Work required
Look below for the line containing "Open notifications via"; from there, print each line exactly up to and including the line containing "Task: Click the wrench system settings icon", and stop.

(Stored data entries)

⟨

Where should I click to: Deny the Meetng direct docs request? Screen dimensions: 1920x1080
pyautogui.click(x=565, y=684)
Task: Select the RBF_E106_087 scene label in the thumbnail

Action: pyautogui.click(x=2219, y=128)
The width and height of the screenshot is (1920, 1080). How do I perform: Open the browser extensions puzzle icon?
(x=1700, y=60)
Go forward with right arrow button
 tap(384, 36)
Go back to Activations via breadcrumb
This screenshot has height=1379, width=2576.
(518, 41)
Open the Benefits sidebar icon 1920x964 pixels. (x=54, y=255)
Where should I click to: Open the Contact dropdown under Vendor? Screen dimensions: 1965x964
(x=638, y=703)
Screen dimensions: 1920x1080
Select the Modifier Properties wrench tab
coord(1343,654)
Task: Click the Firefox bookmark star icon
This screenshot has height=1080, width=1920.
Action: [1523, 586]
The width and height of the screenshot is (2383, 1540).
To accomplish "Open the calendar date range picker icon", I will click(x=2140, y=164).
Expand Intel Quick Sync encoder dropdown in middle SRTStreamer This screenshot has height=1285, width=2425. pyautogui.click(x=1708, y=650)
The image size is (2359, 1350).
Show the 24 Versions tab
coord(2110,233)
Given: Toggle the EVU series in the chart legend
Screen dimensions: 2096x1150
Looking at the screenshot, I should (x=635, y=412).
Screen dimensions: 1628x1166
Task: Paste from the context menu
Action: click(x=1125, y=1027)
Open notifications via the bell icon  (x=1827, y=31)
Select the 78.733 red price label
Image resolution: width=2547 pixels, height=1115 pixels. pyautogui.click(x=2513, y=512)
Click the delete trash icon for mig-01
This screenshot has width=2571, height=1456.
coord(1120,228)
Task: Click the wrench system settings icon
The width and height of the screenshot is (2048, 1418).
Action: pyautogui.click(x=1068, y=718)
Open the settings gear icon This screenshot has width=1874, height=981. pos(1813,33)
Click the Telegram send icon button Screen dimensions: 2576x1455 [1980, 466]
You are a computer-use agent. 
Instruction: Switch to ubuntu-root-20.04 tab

⟩

Answer to this task
Open notifications via the bell icon  (x=1827, y=31)
Select the 78.733 red price label
Image resolution: width=2547 pixels, height=1115 pixels. pyautogui.click(x=2513, y=512)
Click the delete trash icon for mig-01
This screenshot has width=2571, height=1456.
coord(1120,228)
Task: Click the wrench system settings icon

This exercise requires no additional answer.